Far from calling Mr. Seigenthaler’s reputation “publicly into question,” the article makes the point that Mr. Boynton’s remark followed Mr. Seigenthaler’s criticism of the FBI for its use of Mrs. Srouji as an informant while she was employed as a copy editor by his newspaper, and that despite what the FBI in Washington was saying federal agents in Nashville made no similar “assertion that the publisher was involved in any wrongdoing.”

It was, however, not until the following year that Mr. Seigenthaler finally obtained an expurgated copy of his FBI file, including the document that apparently served as the basis for Mr. Boynton’s remark: a telex message from the FBI’s Memphis office to its Washington headquarters that contained “allegations of Seigenthaler having illicit relations with young girls, which information source obtained from an unnamed source.” The telex was dated May 6, 1976, the day after Mr. Seigenthaler dismissed Mrs. Srouji on the ground that her FBI relationship was an inappropriate one for a journalist.

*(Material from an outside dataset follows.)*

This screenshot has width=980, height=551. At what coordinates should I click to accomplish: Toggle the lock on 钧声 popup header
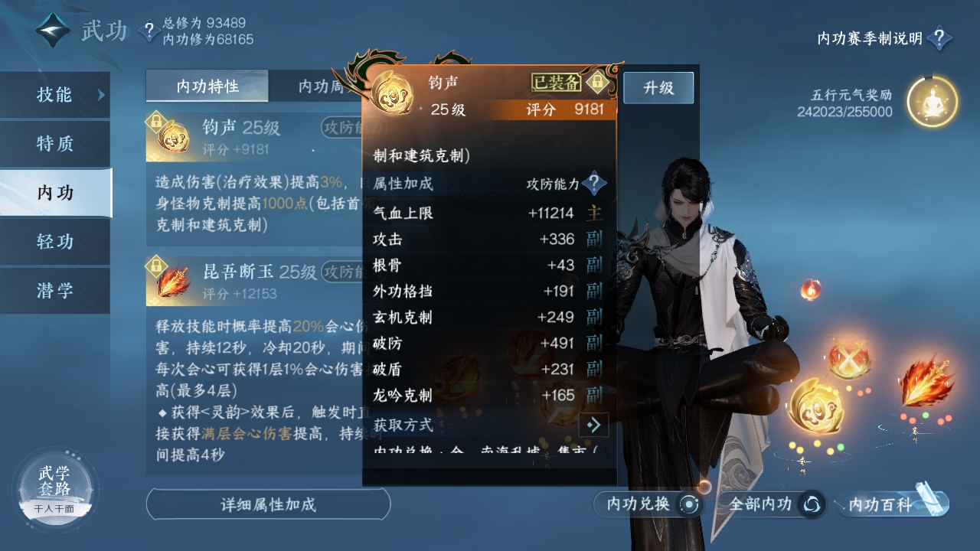click(x=597, y=81)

If Mr. Kohn thinks I was reluctant to offend anyone in the FBI or that the FBI believed I “could be manipulated for its purposes” he would do well to review my reporting on the FBI in The Times during 1975 and 1976. Whatever agonizing I underwent over the Boynton-Seigenthaler incident involved my decision to break the reporter’s compact with his sources by reporting a confidential, off-the-record remark from a senior government official. In this case, I decided that the nature of the remark overrode its confidentiality.